WORK ITEM: Nothing beyond the line containing "Task: Click the name" should be printed; print each line exactly from the first line of the listing below through it.

-- Opening Marker --

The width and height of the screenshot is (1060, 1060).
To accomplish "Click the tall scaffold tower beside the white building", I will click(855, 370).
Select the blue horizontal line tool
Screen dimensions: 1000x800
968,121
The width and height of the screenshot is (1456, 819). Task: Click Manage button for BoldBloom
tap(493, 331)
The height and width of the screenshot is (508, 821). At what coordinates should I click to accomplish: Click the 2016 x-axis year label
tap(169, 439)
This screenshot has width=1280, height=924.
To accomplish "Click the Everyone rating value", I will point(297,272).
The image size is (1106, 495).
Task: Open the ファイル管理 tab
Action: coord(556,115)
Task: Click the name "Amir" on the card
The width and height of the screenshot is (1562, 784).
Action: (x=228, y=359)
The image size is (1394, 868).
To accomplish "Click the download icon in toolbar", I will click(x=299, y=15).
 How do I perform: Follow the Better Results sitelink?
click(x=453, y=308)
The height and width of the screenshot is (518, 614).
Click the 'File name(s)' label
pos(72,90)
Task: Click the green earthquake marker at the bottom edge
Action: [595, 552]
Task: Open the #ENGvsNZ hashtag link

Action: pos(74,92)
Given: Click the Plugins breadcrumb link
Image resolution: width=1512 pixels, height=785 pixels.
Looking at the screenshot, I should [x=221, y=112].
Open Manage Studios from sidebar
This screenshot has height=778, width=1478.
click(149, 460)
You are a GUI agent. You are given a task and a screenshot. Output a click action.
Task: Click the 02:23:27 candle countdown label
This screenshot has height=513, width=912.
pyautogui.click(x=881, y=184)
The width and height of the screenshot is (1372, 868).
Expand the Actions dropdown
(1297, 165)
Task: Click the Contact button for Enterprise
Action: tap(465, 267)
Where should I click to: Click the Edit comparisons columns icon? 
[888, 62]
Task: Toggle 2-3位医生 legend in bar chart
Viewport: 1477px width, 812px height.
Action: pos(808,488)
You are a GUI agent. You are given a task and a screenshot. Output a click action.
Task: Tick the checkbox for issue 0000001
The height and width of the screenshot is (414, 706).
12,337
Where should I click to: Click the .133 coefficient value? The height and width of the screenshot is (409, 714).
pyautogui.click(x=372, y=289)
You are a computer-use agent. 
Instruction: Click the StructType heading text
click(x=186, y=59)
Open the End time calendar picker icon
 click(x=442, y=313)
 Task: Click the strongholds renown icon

-- Closing Marker --

FINISHED TASK:
The width and height of the screenshot is (1060, 1060).
To accomplish "Click the tall scaffold tower beside the white building", I will click(855, 370).
Select the blue horizontal line tool
Screen dimensions: 1000x800
968,121
The width and height of the screenshot is (1456, 819). Task: Click Manage button for BoldBloom
tap(493, 331)
The height and width of the screenshot is (508, 821). At what coordinates should I click to accomplish: Click the 2016 x-axis year label
tap(169, 439)
This screenshot has width=1280, height=924.
To accomplish "Click the Everyone rating value", I will point(297,272).
The image size is (1106, 495).
Task: Open the ファイル管理 tab
Action: coord(556,115)
Task: Click the name "Amir" on the card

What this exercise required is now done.